Testers sometimes look at automation work as the next career step after manual testing. Automation work has more visibility at the project level because the code lives on in a source code repository after someone thinks up the test idea, and it is seen daily as it runs in a continuous integration tool. People who do automation work usually also tend to have a little more social status.
Most of the time, though, I don’t think testers should be doing the automation work. I’ll share two experiences to explain why.
The first automation work I did was as part of a team working on UI automation. Each release cycle, the development team would work on a batch of features while a separate team of testers worked on those changes. After that release, the automation team got a new build and a set of tests to build.
We were separated from the feedback loop by a release, so any problems we discovered while building or running our tests were already in production. We were also separated in the communication loop by virtue of being on a different team and working in a different cadence. Without some serious research, all we knew about test coverage was the queue of tests we had built.
Most automation was done by a developer pair at another company. Developers would pull a change and build the code, using test-driven development as often as possible. The developers would write a test, then write the production code to make that test pass. This covered most of the unit tests.
The service tests were sometimes stubbed out before we built the code, or written after to see what a full response body looked like or how a workflow actually worked. Our UI tests, when new ones were needed or modifications were required, were usually built in a start-stop fashion. We would stub out a test and run it to the point where it failed. We would add to the UI test as we moved forward with implementing production code.

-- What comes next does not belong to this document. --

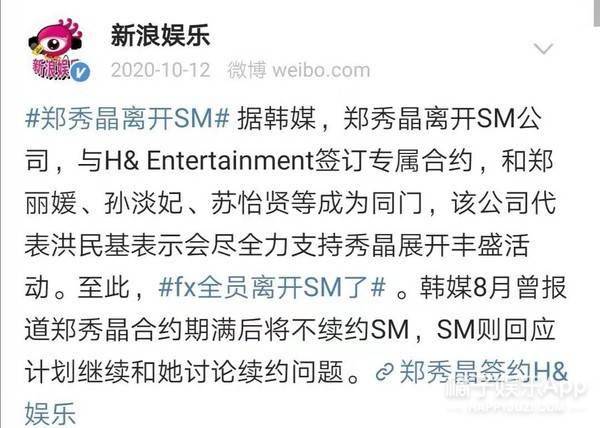This screenshot has height=428, width=600.
Task: Open the 郑秀晶签约H& article link
Action: 483,371
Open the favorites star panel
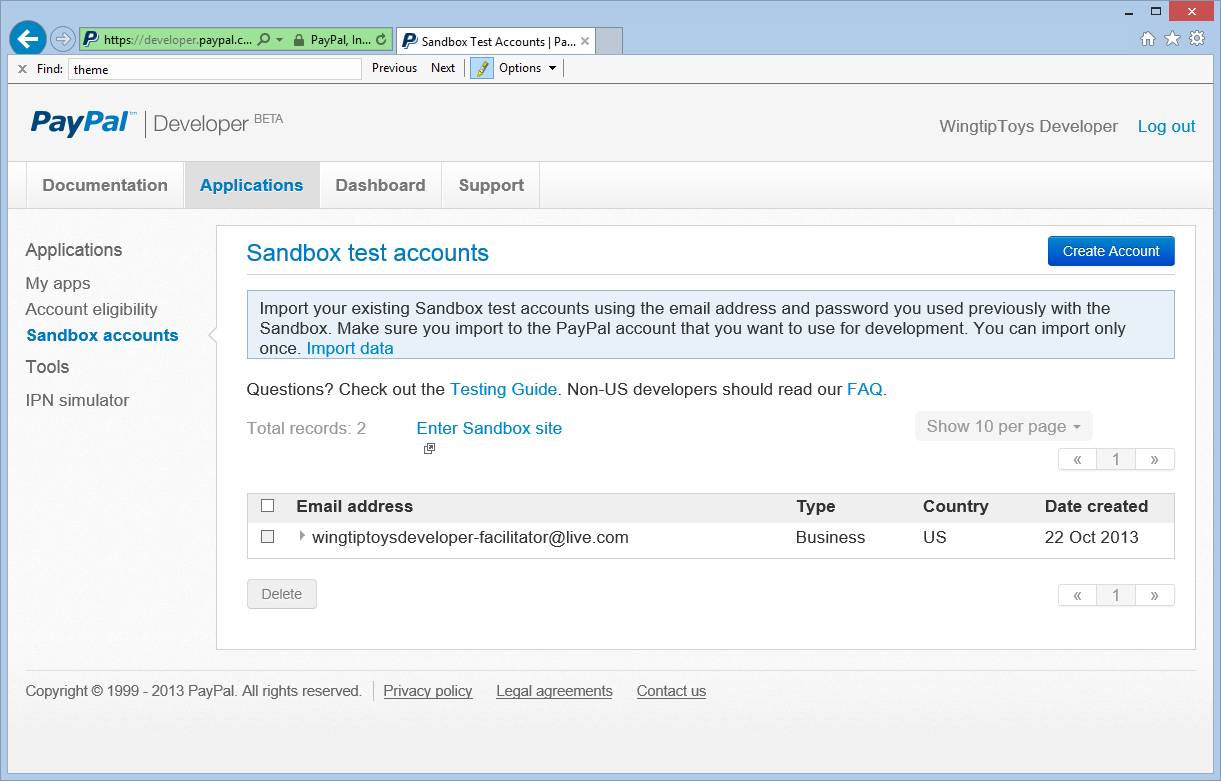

Automation built as part of the development process was done with a more holistic view of what was happening in the change. We knew what unit tests to make based on what we were building, what tests failed as result of our changes, and whatever coverage already existed. Problems we found by making these tests could be fixed right away, and by the people who found them.
We sometimes had testers involved in this process to help guide test design, or to explore the product, if we were at a good point to make a new container. We used automation as a tool for designing better code and as a way to inform future development.
There are plenty of technical skills testers can use in their daily work—continuous integration, the many aspects of browser tools, containers, data management—that don’t involve automating tests. In most cases, I think those are a much better and more efficient use of our time.